Another large outperformance from corporation taxes kept Ireland’s public finances in relatively good shape in April, despite the costs of the pandemic.
According to the latest Exchequer returns, both government revenue grew by 1% year on year (yoy) in May despite the lockdown measures in place and the surge in unemployment. Corporation tax grew 91% yoy in May and by 92% year to date, putting this revenue stream €1.7bn ahead of last year through the first five months of the year.
Despite the unemployment rate surging from 4.8% to over 20% in recent months, income tax receipts fell by just 8% yoy in May, which is milder than expected. Elsewhere, revenue declines in VAT receipts (-35% yoy) and excise duties (-36% yoy) were to be expected given the drop in consumer spending.
Capital expenditure fell by 7% yoy while current expenditure grew 23% yoy in May, resulting in a 21% increase in total expenditure. There was a 67% yoy increase in spending by the Department of Employment Affairs and Social Protection and a 22% yoy increase by the Department of Health.

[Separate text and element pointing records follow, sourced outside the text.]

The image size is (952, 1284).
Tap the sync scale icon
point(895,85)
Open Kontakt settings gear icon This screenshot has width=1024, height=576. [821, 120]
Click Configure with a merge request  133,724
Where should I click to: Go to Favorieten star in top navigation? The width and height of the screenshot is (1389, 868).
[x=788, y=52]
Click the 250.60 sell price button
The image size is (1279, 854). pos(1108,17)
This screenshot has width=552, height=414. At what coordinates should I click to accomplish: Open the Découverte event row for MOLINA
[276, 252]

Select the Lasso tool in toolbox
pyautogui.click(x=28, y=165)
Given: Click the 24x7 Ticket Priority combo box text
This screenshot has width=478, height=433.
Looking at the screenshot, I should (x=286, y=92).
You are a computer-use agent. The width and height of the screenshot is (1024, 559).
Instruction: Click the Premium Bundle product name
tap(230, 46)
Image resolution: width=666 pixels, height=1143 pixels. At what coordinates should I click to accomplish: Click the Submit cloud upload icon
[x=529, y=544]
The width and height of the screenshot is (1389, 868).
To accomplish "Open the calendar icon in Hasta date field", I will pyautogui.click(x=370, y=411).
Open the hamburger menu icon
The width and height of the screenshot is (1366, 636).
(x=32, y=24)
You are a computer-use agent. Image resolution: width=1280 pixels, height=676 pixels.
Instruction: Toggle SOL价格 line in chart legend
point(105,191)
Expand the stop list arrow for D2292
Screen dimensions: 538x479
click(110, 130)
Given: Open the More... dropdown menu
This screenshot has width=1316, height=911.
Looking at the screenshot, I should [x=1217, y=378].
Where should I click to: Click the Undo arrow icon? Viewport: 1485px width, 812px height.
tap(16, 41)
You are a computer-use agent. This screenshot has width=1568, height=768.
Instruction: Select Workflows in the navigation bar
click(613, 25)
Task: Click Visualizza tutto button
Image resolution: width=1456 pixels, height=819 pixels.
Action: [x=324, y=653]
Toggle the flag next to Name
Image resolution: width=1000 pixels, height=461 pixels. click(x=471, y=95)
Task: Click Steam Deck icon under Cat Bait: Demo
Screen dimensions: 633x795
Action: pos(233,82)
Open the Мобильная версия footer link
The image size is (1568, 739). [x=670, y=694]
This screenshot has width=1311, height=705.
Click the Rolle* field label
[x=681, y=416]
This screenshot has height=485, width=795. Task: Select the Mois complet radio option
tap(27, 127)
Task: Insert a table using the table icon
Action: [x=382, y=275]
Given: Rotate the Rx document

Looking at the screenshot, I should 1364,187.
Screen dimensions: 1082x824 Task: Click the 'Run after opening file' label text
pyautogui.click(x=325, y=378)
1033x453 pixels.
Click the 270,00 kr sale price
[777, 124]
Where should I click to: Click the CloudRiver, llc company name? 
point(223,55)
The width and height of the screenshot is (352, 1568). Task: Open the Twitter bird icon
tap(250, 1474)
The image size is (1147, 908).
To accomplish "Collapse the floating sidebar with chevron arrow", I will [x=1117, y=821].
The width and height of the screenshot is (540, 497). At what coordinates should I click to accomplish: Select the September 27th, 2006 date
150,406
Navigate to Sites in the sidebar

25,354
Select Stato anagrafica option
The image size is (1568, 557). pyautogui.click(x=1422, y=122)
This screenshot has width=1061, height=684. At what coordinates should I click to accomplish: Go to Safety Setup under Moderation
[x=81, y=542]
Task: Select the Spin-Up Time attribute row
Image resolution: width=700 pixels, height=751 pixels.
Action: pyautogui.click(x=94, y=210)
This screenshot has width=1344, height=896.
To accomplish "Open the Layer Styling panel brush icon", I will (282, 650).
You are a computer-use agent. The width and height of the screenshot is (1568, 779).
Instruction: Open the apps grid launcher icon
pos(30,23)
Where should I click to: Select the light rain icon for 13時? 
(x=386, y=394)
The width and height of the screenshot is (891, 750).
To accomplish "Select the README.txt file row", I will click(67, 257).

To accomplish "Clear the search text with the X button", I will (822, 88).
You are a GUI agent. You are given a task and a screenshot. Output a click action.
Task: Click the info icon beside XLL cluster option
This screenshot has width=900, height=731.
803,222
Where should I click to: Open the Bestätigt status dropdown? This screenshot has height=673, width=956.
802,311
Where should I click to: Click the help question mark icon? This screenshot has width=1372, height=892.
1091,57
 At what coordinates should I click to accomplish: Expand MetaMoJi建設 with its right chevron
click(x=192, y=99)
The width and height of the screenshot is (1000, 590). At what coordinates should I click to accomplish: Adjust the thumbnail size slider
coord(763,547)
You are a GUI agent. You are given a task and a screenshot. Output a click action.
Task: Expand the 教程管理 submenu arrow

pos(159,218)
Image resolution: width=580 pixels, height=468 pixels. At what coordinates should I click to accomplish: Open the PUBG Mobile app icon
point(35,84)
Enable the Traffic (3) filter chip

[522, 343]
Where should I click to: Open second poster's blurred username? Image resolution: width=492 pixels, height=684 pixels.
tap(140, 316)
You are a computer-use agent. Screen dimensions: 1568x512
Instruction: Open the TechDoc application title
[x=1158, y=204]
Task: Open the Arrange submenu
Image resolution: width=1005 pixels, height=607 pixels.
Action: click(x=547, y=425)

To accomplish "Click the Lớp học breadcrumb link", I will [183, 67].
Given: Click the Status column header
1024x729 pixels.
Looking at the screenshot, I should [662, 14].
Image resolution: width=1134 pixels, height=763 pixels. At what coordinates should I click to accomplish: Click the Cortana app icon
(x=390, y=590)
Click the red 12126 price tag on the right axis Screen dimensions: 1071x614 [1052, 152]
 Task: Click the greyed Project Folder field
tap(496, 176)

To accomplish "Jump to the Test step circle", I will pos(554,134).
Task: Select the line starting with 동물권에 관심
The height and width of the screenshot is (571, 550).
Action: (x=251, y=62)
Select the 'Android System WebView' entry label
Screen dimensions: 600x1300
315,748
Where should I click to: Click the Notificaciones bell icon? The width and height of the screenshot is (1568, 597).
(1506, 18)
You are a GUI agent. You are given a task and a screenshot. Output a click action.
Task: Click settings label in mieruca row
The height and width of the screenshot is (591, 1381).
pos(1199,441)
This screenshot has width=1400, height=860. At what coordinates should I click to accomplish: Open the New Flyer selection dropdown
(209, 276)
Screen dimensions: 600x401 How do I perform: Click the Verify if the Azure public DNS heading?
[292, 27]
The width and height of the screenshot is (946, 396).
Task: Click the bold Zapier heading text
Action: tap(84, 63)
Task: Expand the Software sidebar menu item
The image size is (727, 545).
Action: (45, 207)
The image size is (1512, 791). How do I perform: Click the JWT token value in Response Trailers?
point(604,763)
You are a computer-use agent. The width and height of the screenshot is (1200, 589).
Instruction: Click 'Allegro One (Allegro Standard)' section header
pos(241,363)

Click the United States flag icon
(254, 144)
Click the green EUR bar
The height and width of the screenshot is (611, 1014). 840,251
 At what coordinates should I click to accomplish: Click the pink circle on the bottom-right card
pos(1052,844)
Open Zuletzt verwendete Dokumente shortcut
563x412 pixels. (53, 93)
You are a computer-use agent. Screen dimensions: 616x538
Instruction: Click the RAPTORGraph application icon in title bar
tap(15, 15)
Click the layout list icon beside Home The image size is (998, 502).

According to Goodbody Stockbrokers, "The overall budget deficit through May stood at €8.3bn (excluding non-government items). In terms of the full-year forecasts, we anticipate the budget deficit will swell to over €25bn, in excess of 10% of Gross National Income. That being said, the Exchequer returns for May are relatively strong given the market backdrop."
They added, "In our latest Health Check, we contested that many multinationals in Ireland primarily in the Health care IT sectors would be somewhat shielded in this crisis, and that appears to be the case so far."